Hello people of StackOverflow
I'm trying to extract a number from house number but for some reason I cannot.
I have a working code from teradata that I'm trying to convert to pyspark:
--Original code from teradata:
CAST(REGEXP_SUBSTR(adr_house_no, '\d+') AS INTEGER) AS adr_house_no,
REGEXP_SUBSTR(adr_house_no, '[A-Za-z]+$') AS adr_house_no_ad
Here is the query I'm using:
result = spark.sql('''
SELECT
adr_house_no as house_no,
CAST(regexp_extract(adr_house_no, '(\d+)') AS INT) as adr_house_no,
regexp_extract(adr_house_no, '([A-Za-z]+$)') as adr_house_no_ad
FROM subscriber_info_address_subscriber
''').show()
The result is as follows:
+--------+------------+---------------+
|house_no|adr_house_no|adr_house_no_ad|
+--------+------------+---------------+
| LTECXYD| null| LTECXYD|
| LTECXYD| null| LTECXYD|
| 51l| null| l|
| 84J| null| J|
| 96t| null| t|
| 919| null| |
| 59e| null| e|
| 919| null| |
| LTECXYD| null| LTECXYD|
| 67s| null| s|
| 4-6| null| |
| 361| null| |
| LTECXYD| null| LTECXYD|
| LTECXYD| null| LTECXYD|
| LTECXYD| null| LTECXYD|
| 842| null| |
| LTECXYD| null| LTECXYD|
| 98r| null| r|
| 361| null| |
| LTECXYD| null| LTECXYD|
+--------+------------+---------------+
The part of extracting house letter works but for some reason I cannot mark any digit.
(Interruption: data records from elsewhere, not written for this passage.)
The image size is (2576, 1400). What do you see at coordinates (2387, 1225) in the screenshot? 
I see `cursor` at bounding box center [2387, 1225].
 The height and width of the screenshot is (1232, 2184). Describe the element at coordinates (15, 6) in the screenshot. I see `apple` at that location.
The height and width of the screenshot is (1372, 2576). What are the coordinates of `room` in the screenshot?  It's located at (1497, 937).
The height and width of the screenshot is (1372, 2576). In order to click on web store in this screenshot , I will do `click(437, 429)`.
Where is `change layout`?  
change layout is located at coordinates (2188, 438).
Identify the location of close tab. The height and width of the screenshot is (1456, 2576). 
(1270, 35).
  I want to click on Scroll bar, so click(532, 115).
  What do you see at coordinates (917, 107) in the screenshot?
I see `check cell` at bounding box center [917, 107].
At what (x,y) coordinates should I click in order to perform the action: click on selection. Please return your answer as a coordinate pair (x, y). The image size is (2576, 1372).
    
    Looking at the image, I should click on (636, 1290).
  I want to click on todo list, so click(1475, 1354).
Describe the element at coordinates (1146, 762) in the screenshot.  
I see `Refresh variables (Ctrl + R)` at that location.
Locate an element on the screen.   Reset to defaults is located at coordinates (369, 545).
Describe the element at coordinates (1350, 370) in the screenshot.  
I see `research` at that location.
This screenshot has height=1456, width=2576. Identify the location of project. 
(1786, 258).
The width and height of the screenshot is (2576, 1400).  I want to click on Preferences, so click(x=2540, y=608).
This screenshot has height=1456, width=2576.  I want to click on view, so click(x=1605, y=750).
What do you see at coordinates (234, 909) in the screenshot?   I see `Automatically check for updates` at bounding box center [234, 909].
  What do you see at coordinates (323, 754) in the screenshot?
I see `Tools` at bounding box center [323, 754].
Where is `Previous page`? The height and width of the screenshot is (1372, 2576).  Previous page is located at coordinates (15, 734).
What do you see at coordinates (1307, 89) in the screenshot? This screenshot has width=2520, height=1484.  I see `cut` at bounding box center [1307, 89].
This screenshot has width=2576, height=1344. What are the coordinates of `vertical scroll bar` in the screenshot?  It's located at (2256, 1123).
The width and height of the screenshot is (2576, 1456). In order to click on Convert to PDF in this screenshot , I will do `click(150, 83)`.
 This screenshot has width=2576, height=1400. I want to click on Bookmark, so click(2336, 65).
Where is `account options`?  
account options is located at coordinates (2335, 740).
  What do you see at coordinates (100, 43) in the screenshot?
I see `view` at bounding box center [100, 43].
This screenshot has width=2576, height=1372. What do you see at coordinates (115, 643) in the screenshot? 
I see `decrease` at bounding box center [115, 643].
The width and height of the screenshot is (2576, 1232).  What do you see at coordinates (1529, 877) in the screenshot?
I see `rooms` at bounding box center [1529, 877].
I tried selecting one digit \d or two.
I tried regexp_extract(adr_house_no, '\d+') without parenthesis but it also doesn't work.
What does work is regexp_extract(adr_house_no, '[0-9]+')
Why is that? Why doesn't \d works in pyspark?
regexp_extract(adr_house_no, '\\d+')does?